● EXERCISE:
Copy out the entries exactly as they appear, taking only the stretch from the line containing "This screenshot has width=1024, height=1025." through the end of the entries.

● DATA EXTRACT:

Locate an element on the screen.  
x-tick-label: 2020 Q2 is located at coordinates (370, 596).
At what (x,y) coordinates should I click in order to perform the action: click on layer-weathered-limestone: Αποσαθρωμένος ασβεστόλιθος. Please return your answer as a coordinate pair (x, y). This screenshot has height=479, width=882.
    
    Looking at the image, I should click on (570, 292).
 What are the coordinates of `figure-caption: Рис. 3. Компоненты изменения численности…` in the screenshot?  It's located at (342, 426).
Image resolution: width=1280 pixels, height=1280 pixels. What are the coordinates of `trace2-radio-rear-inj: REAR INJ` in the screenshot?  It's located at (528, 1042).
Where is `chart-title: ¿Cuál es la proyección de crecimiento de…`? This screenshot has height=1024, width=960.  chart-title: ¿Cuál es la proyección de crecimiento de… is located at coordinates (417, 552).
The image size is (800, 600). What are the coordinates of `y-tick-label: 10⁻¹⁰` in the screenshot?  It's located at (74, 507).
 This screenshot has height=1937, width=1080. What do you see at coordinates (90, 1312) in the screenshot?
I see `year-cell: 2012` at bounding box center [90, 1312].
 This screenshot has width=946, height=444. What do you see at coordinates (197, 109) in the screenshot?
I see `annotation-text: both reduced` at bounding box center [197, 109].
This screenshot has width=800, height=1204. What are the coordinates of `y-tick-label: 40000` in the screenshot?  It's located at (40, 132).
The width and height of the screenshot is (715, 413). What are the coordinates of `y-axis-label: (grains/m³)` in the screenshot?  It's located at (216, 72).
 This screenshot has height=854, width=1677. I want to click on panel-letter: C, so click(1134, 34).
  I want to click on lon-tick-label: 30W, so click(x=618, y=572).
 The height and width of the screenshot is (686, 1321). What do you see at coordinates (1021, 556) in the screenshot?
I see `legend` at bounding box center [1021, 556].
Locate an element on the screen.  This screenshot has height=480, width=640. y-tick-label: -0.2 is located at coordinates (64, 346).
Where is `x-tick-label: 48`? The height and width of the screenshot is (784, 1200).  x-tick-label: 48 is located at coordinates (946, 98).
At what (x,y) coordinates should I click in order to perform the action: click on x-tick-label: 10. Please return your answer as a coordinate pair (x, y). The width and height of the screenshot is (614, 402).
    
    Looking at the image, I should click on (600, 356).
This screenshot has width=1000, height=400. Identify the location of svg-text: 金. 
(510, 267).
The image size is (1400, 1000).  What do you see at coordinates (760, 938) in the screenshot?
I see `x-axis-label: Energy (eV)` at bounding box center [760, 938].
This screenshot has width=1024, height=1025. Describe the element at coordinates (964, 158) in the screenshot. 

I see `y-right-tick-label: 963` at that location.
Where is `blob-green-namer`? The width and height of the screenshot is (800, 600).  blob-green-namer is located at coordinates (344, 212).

● ANSWER SPACE:
This screenshot has width=1024, height=1025. Describe the element at coordinates (964, 158) in the screenshot. 

I see `y-right-tick-label: 963` at that location.
Where is `blob-green-namer`? The width and height of the screenshot is (800, 600).  blob-green-namer is located at coordinates (344, 212).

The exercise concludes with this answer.